割増賃金を支払わなければならないのはどんなとき?
労働基準法において、割増賃金の支払を義務づけている労働は次の3つです。
(1)法定労働時間を超えた労働
(2)法定休日*の労働
(3)深夜労働(22時~5時)
したがって、就業規則等に定める所定労働時間が法定労働時間より短い場合、本来は、所定労働時間を超えて労働させても、法定労働時間を超えない限り、割増賃金を支払う義務はありません。ただし、原則として通常の労働時間の賃金を支払う必要があります。
*「法定休日」とは、労働基準法第36条に定める「毎週少なくとも一回の休日」をいいます。週休2日制を採っている会社であれば、1日は法定休日、もう1日は所定休日にあたります。

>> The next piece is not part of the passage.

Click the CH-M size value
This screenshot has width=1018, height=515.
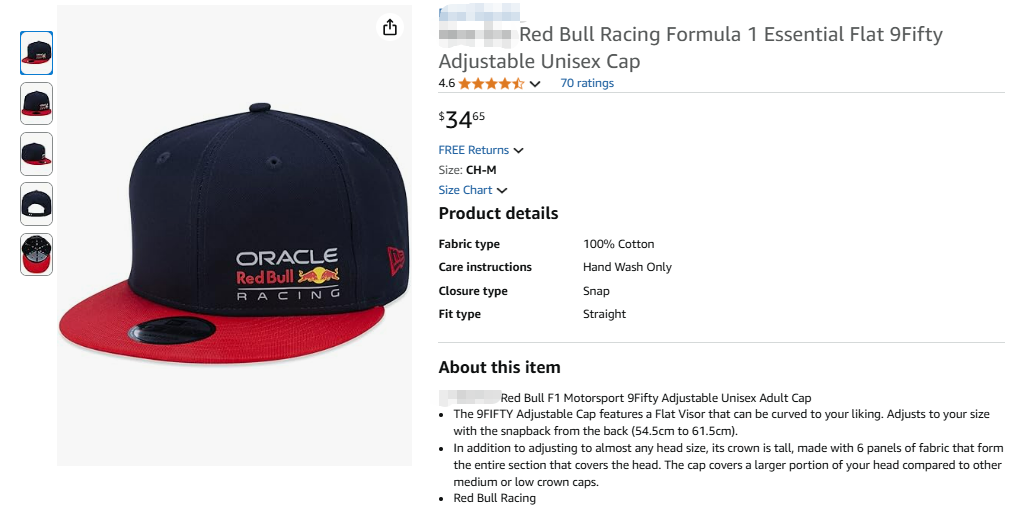(481, 170)
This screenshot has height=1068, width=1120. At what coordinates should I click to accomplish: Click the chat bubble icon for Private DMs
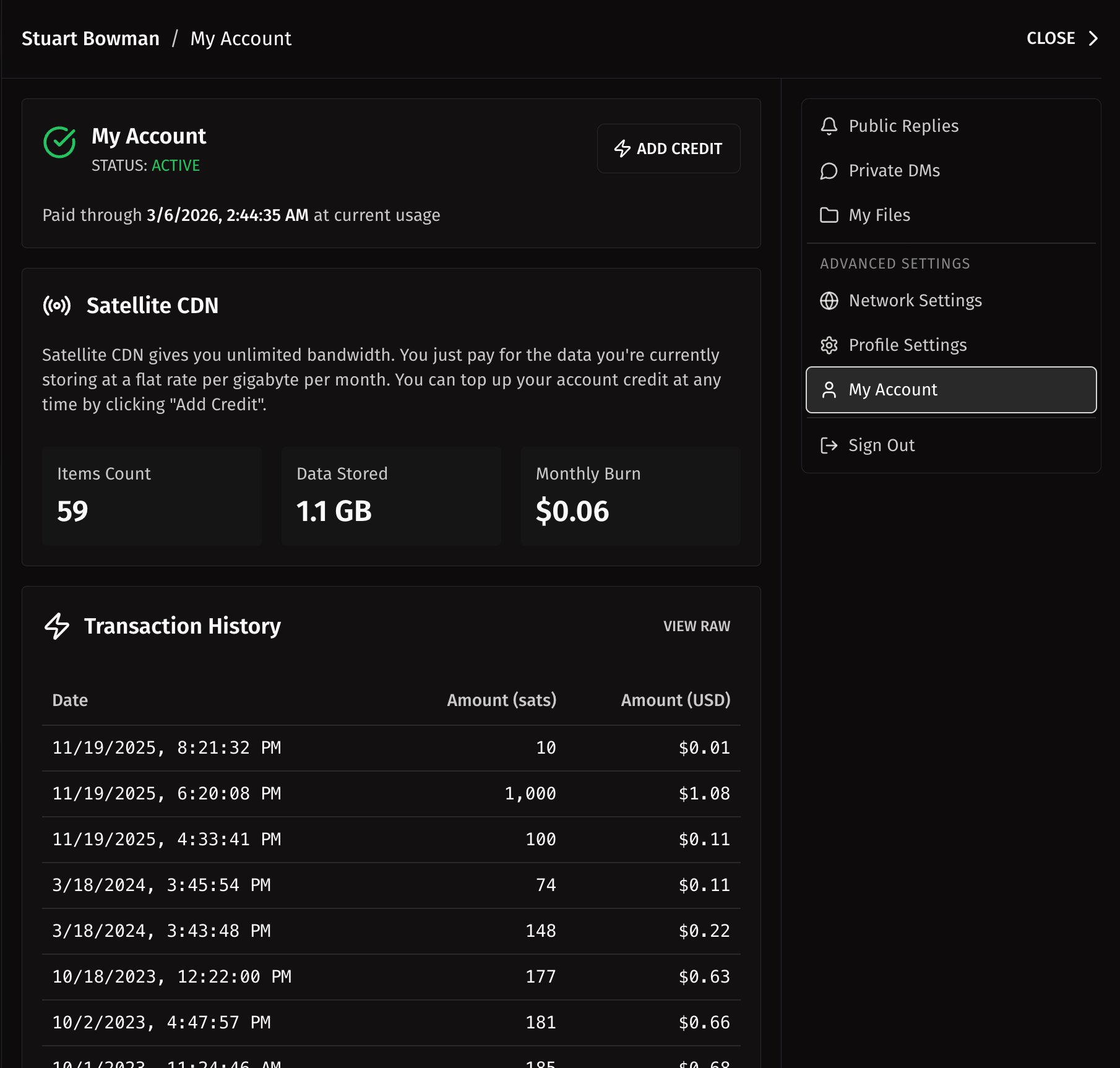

割増賃金の支払を「法定労働時間を超えたとき」に改めるには?
設問の会社の所定労働時間は7時間ですから、法定労働時間の8時間より1時間短く定められています。一方、所定労働時間を超えた時間は割増賃金を支払うと定められています。つまり、法律の基準を上回る労働条件であり、何ら違法ではありません。
仮に、法律の基準どおり、法定労働時間を超えたとき割増賃金を支払うように就業規則を変更すれば、労働条件の不利益変更にあたります。個々の労働者の同意を得ない限り、使用者は就業規則を変更できません。